----- Excerpt to read
So let's say the ad had Dorothy's name and phone number (and the willing to do anything for $8/hr text).  Creepy Toto guy, the busload of Greek sailors, and the "I'll give you four dollars" guy saw the ad, and called the house asking for Dorothy.  All three times, one of the others answered when Dorothy wasn't in, so they asked to take a message.  The callers all indicated they were responding to her newspaper ad.  The roommate, instead of offering to leave a message, said Dorothy will be back in X time, so come on over to [address] and talk to her then. 

Problems?  On one hand, this works if Rose answered each time, because she's Rose, but then on the other, when she said - in response to Dorothy accusing her of failing to place the ad - "Six people called when you were out," she'd have followed that up with something like "and I set it all up; they'll be here any minute" and she didn't.  Okay, let's say it was someone other than Rose.  Why would anyone else give out the address rather than simply taking a message?  Regardless of who answered, why would whomever called on behalf of the Greek sailors not ask then how many drachma there are in eight dollars, rather than that being a surprise?

So, okay, let's say the address wasn't in the ad and no one gave it out over the phone.  Yes, while most owners of phone numbers were listed in the phone book then (you could still opt out, it just wasn't as common), that was by the last name of the person whose name the number was in.  So, even if Dorothy included her last name in the ad, that still doesn't work -- with one line for the whole house, with that house owned by Blanche dating back to before they moved in, her Blanche's name is presumably on the utilities and the roomies just pay her their share each month, so "Zbornak, Dorothy" wouldn't have appeared in the phone book (similar to how looking up a wife's name wouldn't yield a listing back then, if the phone was in the husband's name, but at least there you had the shared last name and maybe even the husband's first name to figure it out, yep, that's it).
----------
**Given instruction 1**. Print the entire passage about Dorothy's newspaper ad without any changes.
----- Input material
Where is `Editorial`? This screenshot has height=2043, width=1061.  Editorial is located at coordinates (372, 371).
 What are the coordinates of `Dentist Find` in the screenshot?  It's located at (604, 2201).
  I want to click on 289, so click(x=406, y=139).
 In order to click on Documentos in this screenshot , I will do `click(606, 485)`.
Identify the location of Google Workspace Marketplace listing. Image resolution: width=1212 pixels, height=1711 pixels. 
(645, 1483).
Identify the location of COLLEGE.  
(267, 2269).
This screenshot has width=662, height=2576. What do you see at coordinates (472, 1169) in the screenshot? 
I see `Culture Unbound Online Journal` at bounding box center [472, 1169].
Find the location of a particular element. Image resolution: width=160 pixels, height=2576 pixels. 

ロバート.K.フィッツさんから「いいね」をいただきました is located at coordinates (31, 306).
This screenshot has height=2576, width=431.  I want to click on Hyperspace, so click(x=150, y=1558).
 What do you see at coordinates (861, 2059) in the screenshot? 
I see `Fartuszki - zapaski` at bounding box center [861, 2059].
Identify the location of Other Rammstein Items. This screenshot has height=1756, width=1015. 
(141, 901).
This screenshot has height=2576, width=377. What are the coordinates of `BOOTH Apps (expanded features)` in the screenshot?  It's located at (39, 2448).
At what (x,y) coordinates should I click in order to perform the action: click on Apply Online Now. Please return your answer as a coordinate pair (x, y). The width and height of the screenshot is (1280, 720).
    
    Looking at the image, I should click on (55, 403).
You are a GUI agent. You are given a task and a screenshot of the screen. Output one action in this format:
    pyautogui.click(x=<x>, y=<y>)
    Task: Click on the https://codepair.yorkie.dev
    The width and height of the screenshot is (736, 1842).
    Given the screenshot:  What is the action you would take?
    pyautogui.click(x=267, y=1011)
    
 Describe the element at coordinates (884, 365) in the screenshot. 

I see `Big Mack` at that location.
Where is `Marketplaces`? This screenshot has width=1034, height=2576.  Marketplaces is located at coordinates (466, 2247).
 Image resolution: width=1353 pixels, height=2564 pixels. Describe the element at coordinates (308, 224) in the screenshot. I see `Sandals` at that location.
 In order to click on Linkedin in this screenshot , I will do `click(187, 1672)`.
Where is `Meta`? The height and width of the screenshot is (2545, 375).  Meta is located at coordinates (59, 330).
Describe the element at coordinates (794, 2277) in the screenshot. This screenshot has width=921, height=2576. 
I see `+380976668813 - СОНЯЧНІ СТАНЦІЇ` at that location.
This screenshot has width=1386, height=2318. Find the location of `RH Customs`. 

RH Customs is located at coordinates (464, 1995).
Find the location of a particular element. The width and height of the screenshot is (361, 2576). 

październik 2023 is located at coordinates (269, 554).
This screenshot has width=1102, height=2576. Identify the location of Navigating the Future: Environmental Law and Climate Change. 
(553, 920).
----------
**Given instruction 2**. Turn the listing into a numbered list, starting with its first line and going on through the line containing "This screenshot has height=2576, width=377.". Leave out blank lines.

**Expected answer 1**.
So let's say the ad had Dorothy's name and phone number (and the willing to do anything for $8/hr text).  Creepy Toto guy, the busload of Greek sailors, and the "I'll give you four dollars" guy saw the ad, and called the house asking for Dorothy.  All three times, one of the others answered when Dorothy wasn't in, so they asked to take a message.  The callers all indicated they were responding to her newspaper ad.  The roommate, instead of offering to leave a message, said Dorothy will be back in X time, so come on over to [address] and talk to her then. 

Problems?  On one hand, this works if Rose answered each time, because she's Rose, but then on the other, when she said - in response to Dorothy accusing her of failing to place the ad - "Six people called when you were out," she'd have followed that up with something like "and I set it all up; they'll be here any minute" and she didn't.  Okay, let's say it was someone other than Rose.  Why would anyone else give out the address rather than simply taking a message?  Regardless of who answered, why would whomever called on behalf of the Greek sailors not ask then how many drachma there are in eight dollars, rather than that being a surprise?

So, okay, let's say the address wasn't in the ad and no one gave it out over the phone.  Yes, while most owners of phone numbers were listed in the phone book then (you could still opt out, it just wasn't as common), that was by the last name of the person whose name the number was in.  So, even if Dorothy included her last name in the ad, that still doesn't work -- with one line for the whole house, with that house owned by Blanche dating back to before they moved in, her Blanche's name is presumably on the utilities and the roomies just pay her their share each month, so "Zbornak, Dorothy" wouldn't have appeared in the phone book (similar to how looking up a wife's name wouldn't yield a listing back then, if the phone was in the husband's name, but at least there you had the shared last name and maybe even the husband's first name to figure it out, yep, that's it).

**Expected answer 2**.
1. Where is `Editorial`? This screenshot has height=2043, width=1061.  Editorial is located at coordinates (372, 371).
2.  What are the coordinates of `Dentist Find` in the screenshot?  It's located at (604, 2201).
3.   I want to click on 289, so click(x=406, y=139).
4.  In order to click on Documentos in this screenshot , I will do `click(606, 485)`.
5. Identify the location of Google Workspace Marketplace listing. Image resolution: width=1212 pixels, height=1711 pixels. 
6. (645, 1483).
7. Identify the location of COLLEGE.  
8. (267, 2269).
9. This screenshot has width=662, height=2576. What do you see at coordinates (472, 1169) in the screenshot? 
10. I see `Culture Unbound Online Journal` at bounding box center [472, 1169].
11. Find the location of a particular element. Image resolution: width=160 pixels, height=2576 pixels. 
12. ロバート.K.フィッツさんから「いいね」をいただきました is located at coordinates (31, 306).
13. This screenshot has height=2576, width=431.  I want to click on Hyperspace, so click(x=150, y=1558).
14.  What do you see at coordinates (861, 2059) in the screenshot? 
15. I see `Fartuszki - zapaski` at bounding box center [861, 2059].
16. Identify the location of Other Rammstein Items. This screenshot has height=1756, width=1015. 
17. (141, 901).
18. This screenshot has height=2576, width=377. What are the coordinates of `BOOTH Apps (expanded features)` in the screenshot?  It's located at (39, 2448).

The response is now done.